Your goal: Each line below has to be set down again exactly.

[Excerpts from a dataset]
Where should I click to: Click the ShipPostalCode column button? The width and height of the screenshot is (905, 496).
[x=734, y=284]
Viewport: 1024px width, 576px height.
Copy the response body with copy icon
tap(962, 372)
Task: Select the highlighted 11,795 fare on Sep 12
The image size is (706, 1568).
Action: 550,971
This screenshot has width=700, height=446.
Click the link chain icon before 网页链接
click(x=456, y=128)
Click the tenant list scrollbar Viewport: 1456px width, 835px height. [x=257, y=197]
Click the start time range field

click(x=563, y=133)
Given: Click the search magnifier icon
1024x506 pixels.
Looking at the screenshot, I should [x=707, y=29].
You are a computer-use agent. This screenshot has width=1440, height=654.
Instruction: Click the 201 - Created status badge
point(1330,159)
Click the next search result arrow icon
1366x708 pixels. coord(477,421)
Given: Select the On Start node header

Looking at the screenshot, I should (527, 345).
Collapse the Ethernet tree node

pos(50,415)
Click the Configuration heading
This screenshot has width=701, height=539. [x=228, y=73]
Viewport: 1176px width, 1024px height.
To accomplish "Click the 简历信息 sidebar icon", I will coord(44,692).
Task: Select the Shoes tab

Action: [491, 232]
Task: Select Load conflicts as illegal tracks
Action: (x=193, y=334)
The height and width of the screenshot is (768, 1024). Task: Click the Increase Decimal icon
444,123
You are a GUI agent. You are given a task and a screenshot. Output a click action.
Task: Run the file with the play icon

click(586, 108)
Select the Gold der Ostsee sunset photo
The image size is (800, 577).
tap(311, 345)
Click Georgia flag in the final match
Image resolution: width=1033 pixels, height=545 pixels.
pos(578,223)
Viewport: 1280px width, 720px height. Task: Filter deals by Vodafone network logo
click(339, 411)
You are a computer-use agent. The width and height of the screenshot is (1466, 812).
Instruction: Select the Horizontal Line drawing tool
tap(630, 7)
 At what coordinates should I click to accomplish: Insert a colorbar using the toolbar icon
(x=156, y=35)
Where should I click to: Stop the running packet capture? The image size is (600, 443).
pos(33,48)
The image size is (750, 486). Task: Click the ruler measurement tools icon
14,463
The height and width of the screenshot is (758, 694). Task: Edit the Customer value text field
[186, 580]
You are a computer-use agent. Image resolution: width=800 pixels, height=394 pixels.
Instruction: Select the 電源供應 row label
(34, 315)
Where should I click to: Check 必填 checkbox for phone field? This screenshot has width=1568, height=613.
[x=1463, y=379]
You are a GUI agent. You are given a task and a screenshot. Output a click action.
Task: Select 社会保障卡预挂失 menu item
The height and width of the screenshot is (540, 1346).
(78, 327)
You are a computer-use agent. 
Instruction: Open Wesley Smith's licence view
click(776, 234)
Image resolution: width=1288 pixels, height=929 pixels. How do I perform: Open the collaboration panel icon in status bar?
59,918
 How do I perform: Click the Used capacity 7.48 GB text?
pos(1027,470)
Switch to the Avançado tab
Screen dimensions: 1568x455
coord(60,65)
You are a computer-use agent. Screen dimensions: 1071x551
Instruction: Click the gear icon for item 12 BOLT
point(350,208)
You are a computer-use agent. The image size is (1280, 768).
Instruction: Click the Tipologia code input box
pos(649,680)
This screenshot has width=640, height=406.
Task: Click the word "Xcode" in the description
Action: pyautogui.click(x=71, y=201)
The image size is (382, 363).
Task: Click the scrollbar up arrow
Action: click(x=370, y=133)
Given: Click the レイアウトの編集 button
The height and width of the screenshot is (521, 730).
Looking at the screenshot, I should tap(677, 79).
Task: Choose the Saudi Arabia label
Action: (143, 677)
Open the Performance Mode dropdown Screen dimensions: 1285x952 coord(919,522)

Output below:
Where should I click to: Click the ShipPostalCode column button? The width and height of the screenshot is (905, 496).
[x=734, y=284]
Viewport: 1024px width, 576px height.
Copy the response body with copy icon
tap(962, 372)
Task: Select the highlighted 11,795 fare on Sep 12
The image size is (706, 1568).
Action: 550,971
This screenshot has width=700, height=446.
Click the link chain icon before 网页链接
click(x=456, y=128)
Click the tenant list scrollbar Viewport: 1456px width, 835px height. [x=257, y=197]
Click the start time range field

click(x=563, y=133)
Given: Click the search magnifier icon
1024x506 pixels.
Looking at the screenshot, I should [x=707, y=29].
You are a computer-use agent. This screenshot has width=1440, height=654.
Instruction: Click the 201 - Created status badge
point(1330,159)
Click the next search result arrow icon
1366x708 pixels. coord(477,421)
Given: Select the On Start node header

Looking at the screenshot, I should (527, 345).
Collapse the Ethernet tree node

pos(50,415)
Click the Configuration heading
This screenshot has width=701, height=539. [x=228, y=73]
Viewport: 1176px width, 1024px height.
To accomplish "Click the 简历信息 sidebar icon", I will coord(44,692).
Task: Select the Shoes tab

Action: [491, 232]
Task: Select Load conflicts as illegal tracks
Action: (x=193, y=334)
The height and width of the screenshot is (768, 1024). Task: Click the Increase Decimal icon
444,123
You are a GUI agent. You are given a task and a screenshot. Output a click action.
Task: Run the file with the play icon

click(586, 108)
Select the Gold der Ostsee sunset photo
The image size is (800, 577).
tap(311, 345)
Click Georgia flag in the final match
Image resolution: width=1033 pixels, height=545 pixels.
pos(578,223)
Viewport: 1280px width, 720px height. Task: Filter deals by Vodafone network logo
click(339, 411)
You are a computer-use agent. The width and height of the screenshot is (1466, 812).
Instruction: Select the Horizontal Line drawing tool
tap(630, 7)
 At what coordinates should I click to accomplish: Insert a colorbar using the toolbar icon
(x=156, y=35)
Where should I click to: Stop the running packet capture? The image size is (600, 443).
pos(33,48)
The image size is (750, 486). Task: Click the ruler measurement tools icon
14,463
The height and width of the screenshot is (758, 694). Task: Edit the Customer value text field
[186, 580]
You are a computer-use agent. Image resolution: width=800 pixels, height=394 pixels.
Instruction: Select the 電源供應 row label
(34, 315)
Where should I click to: Check 必填 checkbox for phone field? This screenshot has width=1568, height=613.
[x=1463, y=379]
You are a GUI agent. You are given a task and a screenshot. Output a click action.
Task: Select 社会保障卡预挂失 menu item
The height and width of the screenshot is (540, 1346).
(78, 327)
You are a computer-use agent. 
Instruction: Open Wesley Smith's licence view
click(776, 234)
Image resolution: width=1288 pixels, height=929 pixels. How do I perform: Open the collaboration panel icon in status bar?
59,918
 How do I perform: Click the Used capacity 7.48 GB text?
pos(1027,470)
Switch to the Avançado tab
Screen dimensions: 1568x455
coord(60,65)
You are a computer-use agent. Screen dimensions: 1071x551
Instruction: Click the gear icon for item 12 BOLT
point(350,208)
You are a computer-use agent. The image size is (1280, 768).
Instruction: Click the Tipologia code input box
pos(649,680)
This screenshot has width=640, height=406.
Task: Click the word "Xcode" in the description
Action: pyautogui.click(x=71, y=201)
The image size is (382, 363).
Task: Click the scrollbar up arrow
Action: click(x=370, y=133)
Given: Click the レイアウトの編集 button
The height and width of the screenshot is (521, 730).
Looking at the screenshot, I should tap(677, 79).
Task: Choose the Saudi Arabia label
Action: (143, 677)
Open the Performance Mode dropdown Screen dimensions: 1285x952 coord(919,522)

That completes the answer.